Has anybody had experience with either of these units? How they perform, accuracy wise, with small loads < 10W?
A lot of my work is in energy efficiency and I would like to have a decent instrument for measure the power consumption of AC devices. I have a few Kill-A-Watts and they are fine as far as they go, but they are pretty inaccurate. I have units that differ by more than 5%. Also, they are not very helpful for very small loads like the "vampire" loads of many standby power supplies that have relatively high crest factors.
A low-cost solution to your problem occurred to me. The Kill-a-watt has an internal shunt consisting of a short piece of manganin wire. I bought another Kill-a-watt at Fry's, removed the shunt and measured it. It's a 2 milliohm shunt. I then replaced that shunt with a .2 ohm, 2 watt 5% wirewound resistor, choosing the most accurate one from a bunch of them. Now the modified Kill-a-watt has 100 times the sensitivity. I was able to measure the no load draw of a modern wall wart at .077 watts.
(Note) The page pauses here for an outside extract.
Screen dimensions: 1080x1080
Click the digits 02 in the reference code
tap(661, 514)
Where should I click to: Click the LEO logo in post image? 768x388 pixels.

The maximum power measurable is now 18 watts. I compared the reading with my high sensitivity, low power factor Yokogawa wattmeter, and it was very close.
For the final accuracy check, I just set the modified Kill-a-watt to measure current with a small load, and compared that to the simultaneous current reading meaured with a DVM. The modified Kill-a-watt reads 2% low. A person could trim the .2 ohm shunt, or just add 2% to the reading. To trim, I would start with a .2 ohm resistor that measured high with full length leads, as measured with a 4 terminal ohmmeter, and then you could solder in the resistor with near full length leads, and then shorten them as a method of trimming. Or, solder in a .22 ohm resistor and solder in an additional resistor in parallel to trim.
You probably don't need exceptional accuracy for vampire loads, and this solution is well within your budget.